Ubnt also makes an outdoor fiber media converter I've found useful for "small cell" style wISP deployments where I can drag my own fiber to the tower/pole and don't want/need a hut or enclosure at the base. Part number is F-POE-G2. That'll let you get your power and signal separated. I do wish they'd just put SFP slots in their radios, but at the price they sell them for, I guess I can't complain too much. I'd put real 802.3af/at PoE higher on the list of wants, honestly.

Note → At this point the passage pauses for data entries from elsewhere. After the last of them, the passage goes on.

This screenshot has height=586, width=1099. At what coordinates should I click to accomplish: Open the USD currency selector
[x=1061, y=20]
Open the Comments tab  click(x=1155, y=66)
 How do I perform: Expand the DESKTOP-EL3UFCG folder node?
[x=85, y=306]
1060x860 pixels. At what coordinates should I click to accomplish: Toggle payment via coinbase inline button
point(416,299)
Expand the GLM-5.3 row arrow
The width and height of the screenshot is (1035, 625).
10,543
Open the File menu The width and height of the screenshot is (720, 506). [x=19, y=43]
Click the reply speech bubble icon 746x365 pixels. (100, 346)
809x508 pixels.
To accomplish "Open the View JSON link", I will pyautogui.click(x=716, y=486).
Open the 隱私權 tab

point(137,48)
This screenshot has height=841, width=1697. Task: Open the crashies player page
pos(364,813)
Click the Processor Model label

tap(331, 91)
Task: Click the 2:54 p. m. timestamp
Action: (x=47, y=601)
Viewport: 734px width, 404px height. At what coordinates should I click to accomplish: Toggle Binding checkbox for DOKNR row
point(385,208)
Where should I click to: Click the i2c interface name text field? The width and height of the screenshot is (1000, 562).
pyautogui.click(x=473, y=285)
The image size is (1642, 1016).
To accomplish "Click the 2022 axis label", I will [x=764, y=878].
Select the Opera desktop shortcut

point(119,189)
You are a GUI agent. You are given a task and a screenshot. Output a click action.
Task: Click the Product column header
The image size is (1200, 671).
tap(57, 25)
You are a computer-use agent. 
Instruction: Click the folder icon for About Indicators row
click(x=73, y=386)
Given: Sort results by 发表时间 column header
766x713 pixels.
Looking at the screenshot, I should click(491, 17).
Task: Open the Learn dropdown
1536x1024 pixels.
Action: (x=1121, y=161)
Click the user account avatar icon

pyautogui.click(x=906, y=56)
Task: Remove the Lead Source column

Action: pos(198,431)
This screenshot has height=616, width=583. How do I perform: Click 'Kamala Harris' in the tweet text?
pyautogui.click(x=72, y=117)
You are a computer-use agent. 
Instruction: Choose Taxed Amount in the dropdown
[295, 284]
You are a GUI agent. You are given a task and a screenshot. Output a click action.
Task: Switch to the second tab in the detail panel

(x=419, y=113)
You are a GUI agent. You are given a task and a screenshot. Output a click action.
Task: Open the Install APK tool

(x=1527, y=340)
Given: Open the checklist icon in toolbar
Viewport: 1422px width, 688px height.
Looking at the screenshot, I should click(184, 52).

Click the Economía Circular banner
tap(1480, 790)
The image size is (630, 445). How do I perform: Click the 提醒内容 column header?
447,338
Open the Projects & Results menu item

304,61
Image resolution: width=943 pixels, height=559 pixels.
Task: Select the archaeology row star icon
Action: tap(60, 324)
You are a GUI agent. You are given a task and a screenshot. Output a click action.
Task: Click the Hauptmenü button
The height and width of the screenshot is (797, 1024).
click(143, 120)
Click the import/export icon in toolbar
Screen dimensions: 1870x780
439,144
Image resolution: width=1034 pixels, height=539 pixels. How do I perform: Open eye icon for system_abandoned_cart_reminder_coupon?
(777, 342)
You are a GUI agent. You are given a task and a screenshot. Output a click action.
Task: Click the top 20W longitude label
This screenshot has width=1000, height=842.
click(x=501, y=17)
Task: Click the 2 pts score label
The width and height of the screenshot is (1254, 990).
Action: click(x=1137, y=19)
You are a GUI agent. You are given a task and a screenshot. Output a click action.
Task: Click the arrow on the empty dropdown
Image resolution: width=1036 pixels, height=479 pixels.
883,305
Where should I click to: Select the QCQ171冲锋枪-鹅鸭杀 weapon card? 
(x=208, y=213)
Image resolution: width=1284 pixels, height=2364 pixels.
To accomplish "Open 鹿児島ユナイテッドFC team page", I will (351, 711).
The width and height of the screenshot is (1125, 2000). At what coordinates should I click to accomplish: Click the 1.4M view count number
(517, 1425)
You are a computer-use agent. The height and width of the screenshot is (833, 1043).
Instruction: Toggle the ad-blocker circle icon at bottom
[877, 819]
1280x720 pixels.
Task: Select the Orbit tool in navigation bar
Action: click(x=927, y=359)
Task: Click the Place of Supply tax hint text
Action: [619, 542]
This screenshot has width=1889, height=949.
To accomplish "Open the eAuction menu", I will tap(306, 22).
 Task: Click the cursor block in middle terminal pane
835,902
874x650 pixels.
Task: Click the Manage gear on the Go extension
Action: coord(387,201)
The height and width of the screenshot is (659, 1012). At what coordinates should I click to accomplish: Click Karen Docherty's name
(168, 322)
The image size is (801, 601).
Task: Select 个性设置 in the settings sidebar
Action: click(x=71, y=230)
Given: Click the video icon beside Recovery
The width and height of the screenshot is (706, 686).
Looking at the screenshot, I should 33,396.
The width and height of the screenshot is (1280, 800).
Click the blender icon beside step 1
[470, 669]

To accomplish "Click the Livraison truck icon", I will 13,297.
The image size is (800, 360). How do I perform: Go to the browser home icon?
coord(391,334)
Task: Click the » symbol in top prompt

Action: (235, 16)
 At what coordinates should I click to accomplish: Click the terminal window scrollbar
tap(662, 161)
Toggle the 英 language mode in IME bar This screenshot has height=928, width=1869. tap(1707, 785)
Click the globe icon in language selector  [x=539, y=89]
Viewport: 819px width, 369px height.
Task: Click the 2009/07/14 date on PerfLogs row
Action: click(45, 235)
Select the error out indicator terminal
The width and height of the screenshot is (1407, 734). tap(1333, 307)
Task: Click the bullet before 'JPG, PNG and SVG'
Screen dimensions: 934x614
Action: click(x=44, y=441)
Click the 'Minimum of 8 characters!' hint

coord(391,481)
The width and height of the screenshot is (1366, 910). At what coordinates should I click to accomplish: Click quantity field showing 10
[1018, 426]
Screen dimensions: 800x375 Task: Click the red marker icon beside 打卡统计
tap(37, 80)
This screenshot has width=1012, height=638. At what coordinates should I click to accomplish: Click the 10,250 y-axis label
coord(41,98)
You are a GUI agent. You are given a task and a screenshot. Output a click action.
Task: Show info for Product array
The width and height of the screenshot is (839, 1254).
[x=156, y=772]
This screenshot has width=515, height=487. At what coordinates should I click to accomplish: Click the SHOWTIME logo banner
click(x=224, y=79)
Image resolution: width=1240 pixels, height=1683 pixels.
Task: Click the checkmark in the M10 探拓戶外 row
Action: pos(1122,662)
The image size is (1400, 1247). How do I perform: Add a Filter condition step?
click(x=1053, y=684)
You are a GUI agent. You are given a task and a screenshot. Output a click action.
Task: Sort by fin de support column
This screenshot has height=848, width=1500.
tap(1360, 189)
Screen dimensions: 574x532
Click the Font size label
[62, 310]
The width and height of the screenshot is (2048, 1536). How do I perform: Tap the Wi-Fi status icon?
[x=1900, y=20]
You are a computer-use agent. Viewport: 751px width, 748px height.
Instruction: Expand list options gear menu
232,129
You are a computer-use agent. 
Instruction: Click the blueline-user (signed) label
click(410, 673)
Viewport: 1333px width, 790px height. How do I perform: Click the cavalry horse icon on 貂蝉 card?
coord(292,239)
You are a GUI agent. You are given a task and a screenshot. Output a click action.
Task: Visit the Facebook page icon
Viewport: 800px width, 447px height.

As to actual surge protectors, I see there have been some other suggestions in the list, and I'll defer to them. I've personally had decent luck with just making sure the Ubnt passive POE injectors (which I need since I don't usually use their switches) are well grounded to be mostly sufficient (along with the tower and hut having proper grounding infrastructure). I've not lost any radios, though I've had some lockups requiring power cycle after nearby lightning strikes on some of the lower end WA based platforms. The XC based platforms seem hardier. My sample size isn't huge, though.

I'm usually of the impression that, unless you've got carrier (cellular or committed-rate microwave) class wireless gear on the tower or aggressive SLAs you have to meet from a wireless PoP, it's probably cheaper overall to just take reasonable precautions against lightning than it is to try to make things handle a "direct" strike. Figure in the wISP world, tech moves so fast that you're having to put new things on the tower at least every 3-5 years anyway, so as long as an unscheduled trip up to the tower doesn't cost you $ARM+$LEG, it's probably easier to just take a lightning strike that fries everything due to extreme proximity as an unscheduled upgrade than the try to handle it electrically.

"Nearby" strikes, static, electrical transients on your utility line, etc. are a different matter. Those you can economically protect against i.e. the protection will not cost as much or more than the gear and service you're protecting.